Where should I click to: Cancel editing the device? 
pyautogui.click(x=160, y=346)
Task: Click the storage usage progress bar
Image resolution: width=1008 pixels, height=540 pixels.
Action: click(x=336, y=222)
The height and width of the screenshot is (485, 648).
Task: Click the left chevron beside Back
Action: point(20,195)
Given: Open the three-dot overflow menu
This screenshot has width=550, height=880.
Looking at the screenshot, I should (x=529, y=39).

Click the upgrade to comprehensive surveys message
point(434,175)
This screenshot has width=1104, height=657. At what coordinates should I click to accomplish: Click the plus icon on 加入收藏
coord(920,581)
==
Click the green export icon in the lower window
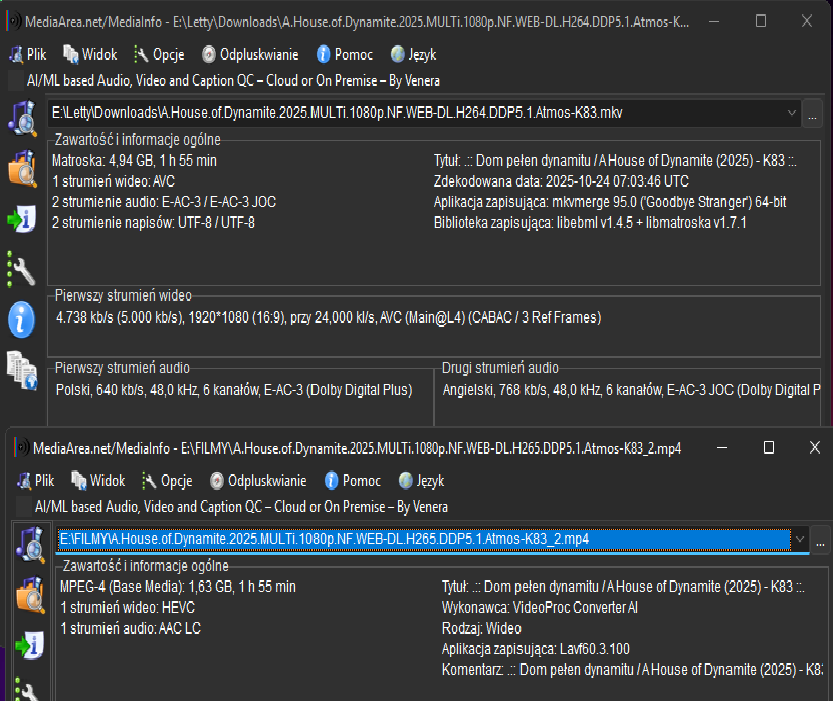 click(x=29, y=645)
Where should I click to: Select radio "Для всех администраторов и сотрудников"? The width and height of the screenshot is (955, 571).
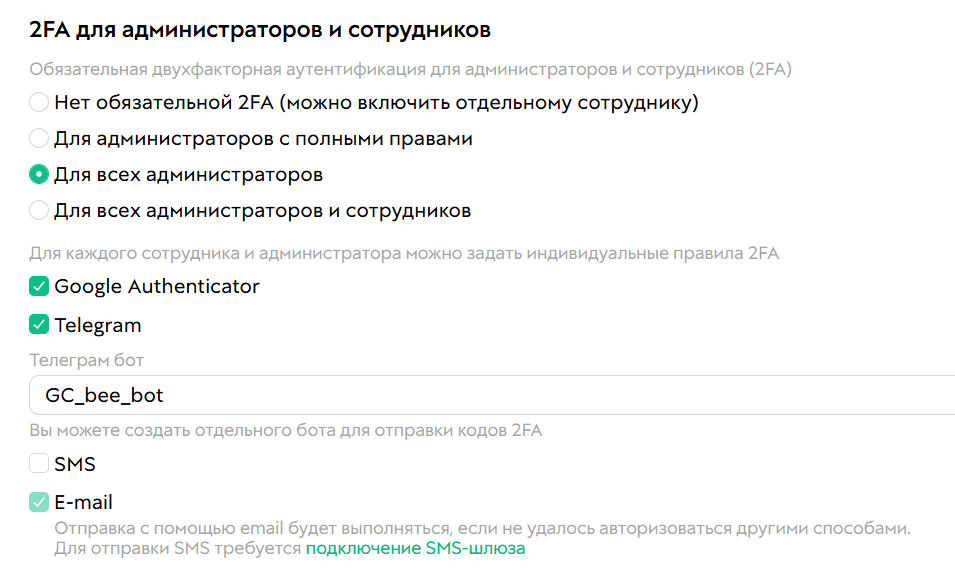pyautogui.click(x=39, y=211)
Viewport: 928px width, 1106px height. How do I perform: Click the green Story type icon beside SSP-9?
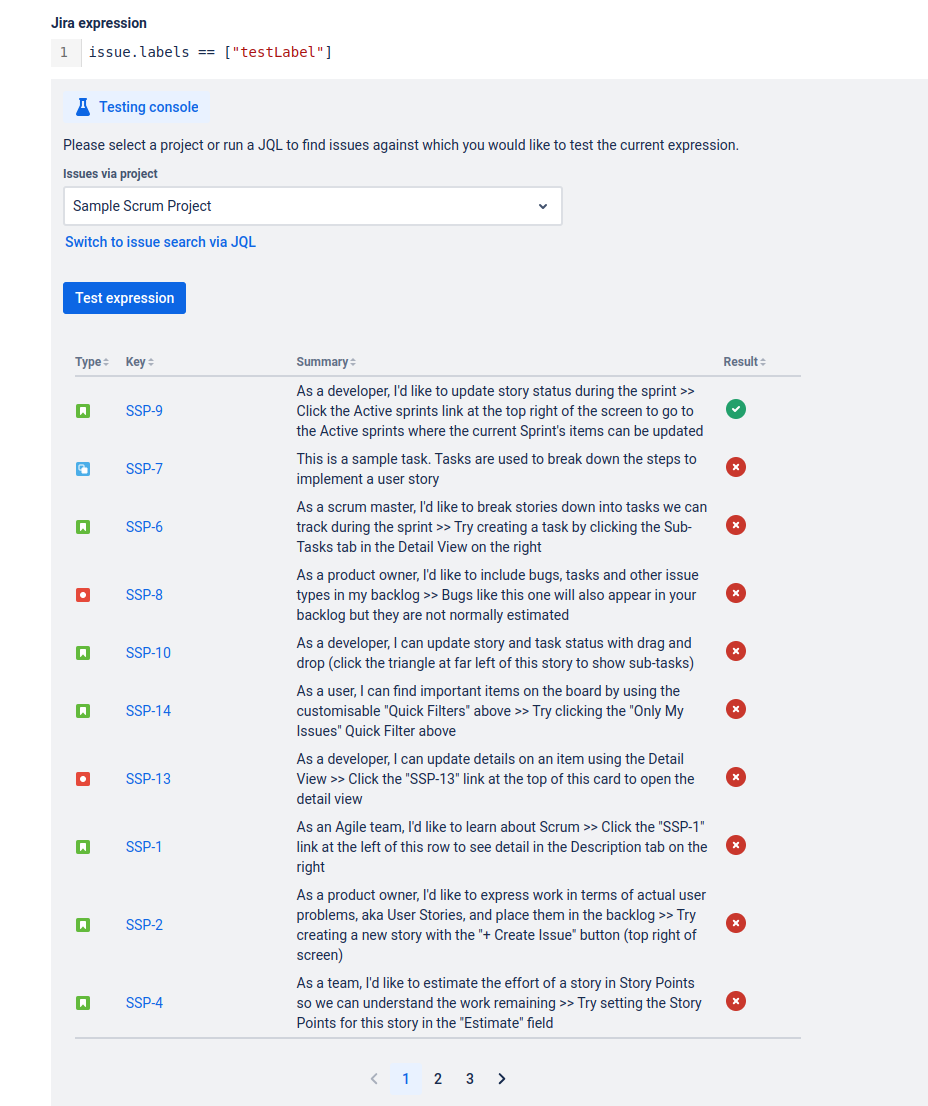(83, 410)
--
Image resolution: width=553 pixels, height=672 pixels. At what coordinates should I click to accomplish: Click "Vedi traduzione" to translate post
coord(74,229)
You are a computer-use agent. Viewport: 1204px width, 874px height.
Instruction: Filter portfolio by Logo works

WORK ITEM
Keep both end lines and retype everything in the records above from the line containing "Where should I click to: Cancel" through the line containing "Task: Click the storage usage progress bar", exactly, with nothing else.

ANSWER BELOW
Where should I click to: Cancel editing the device? 
pyautogui.click(x=160, y=346)
Task: Click the storage usage progress bar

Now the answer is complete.